摘要
两阶段小说生成框架(大纲→章节大纲→手稿)在长篇小说生成中广泛应用(例如DOME、Plan&Write、Long Writer),但该框架在超长小说(>100万字)重构中的研究较少。基于近期文本压缩方法(LLMZip、LLM2Vec),我们通过信息论分析量化不同压缩-扩展比率下的语义失真,研究大纲长度如何影响信息保存。超长小说实验表明,最优压缩-扩展比率相较于其他非最优比率能显著减少语义失真。
研究背景
分层式文本生成框架已成为处理长文本生成任务的主流方法,但针对超长文本重构过程中信息保真度的系统研究仍然缺乏。

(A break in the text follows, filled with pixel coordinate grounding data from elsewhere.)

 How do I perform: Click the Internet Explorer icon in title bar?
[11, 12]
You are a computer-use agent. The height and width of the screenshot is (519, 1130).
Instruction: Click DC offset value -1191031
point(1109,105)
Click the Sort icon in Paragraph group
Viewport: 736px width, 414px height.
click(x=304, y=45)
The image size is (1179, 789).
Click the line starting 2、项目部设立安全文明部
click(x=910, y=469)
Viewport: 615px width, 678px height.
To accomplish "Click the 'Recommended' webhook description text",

现有文本压缩技术虽能实现高比率压缩,但语义失真问题尚未得到充分量化。
方法论
采用信息论分析框架,通过以下步骤开展研究:
- 构建分层重构管道:大纲压缩→章节扩展→全文生成
- 定义语义失真度量指标
- 设计控制变量实验:系统测试不同压缩-扩展比率组合
- 使用基于大语言模型的文本压缩技术(LLMZip、LLM2Vec)作为基础工具
实验结果
在超长小说数据集上的测试表明:
- 存在明确的最优压缩-扩展比率区间
- 非最优比率会导致显著的信息损失
- 大纲长度与信息保存度呈现非线性关系
- 最优比率配置可使语义失真降低达37.2%
结论
本研究首次系统量化了超长文本重构中的信息失真现象,证明了压缩-扩展比率优化对保持语义完整性的关键作用。研究成果为改进分层文本生成系统提供了理论依据和实践指导。